Filippo Bonanni or Buonanni (1658-1723) was Italian Jesuit scholar, born in Rome. Among his many works of erudition are the two-volume Numismata Pontificum Romanorum in (1699), and the Gabinetto Armonico in 1723, a splendid collection of 150 engravings of musical instruments from around the world.

[edit] Scientific work

Bonanni was an ecclesiastic without true scientific training or experience but he made excellent observations embodied in three works.

Ricreatione dell' occhio e della mente.

Bonanni was a shell collector and was the author of the first book devoted solely to seashells, published in Rome in 1681. Several later Linnaean names were based on his illustrations. [1]

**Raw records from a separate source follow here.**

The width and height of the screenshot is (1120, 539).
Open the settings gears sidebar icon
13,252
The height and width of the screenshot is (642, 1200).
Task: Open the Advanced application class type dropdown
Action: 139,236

Flea drawn by Buonanni (1691).
Flea drawn by Buonanni (1691).

Observationes circa Viventia, quae in Rebus non Viventibus

Using a three lens microscope Bonanni tried to show that spontaneous generation was possible in animals "without blood and a heart" in contradiction of Francesco Redi ’s experimental work. The compilation of knowledge and quality of illustrations made this an important work.

Musaeum Kircherianum, sive Musaeum a P.A. Krichero in Collegio Romano Societatis Jesu... descriptum

In 1698 Bonanni was appointed curator of the well-known cabinet of curiosities (collection of antiquities) gathered by Athanasius Kircher and lodged in the Jesuit Collegio Romano. He published a catalogue of the collection in 1709 in Rome.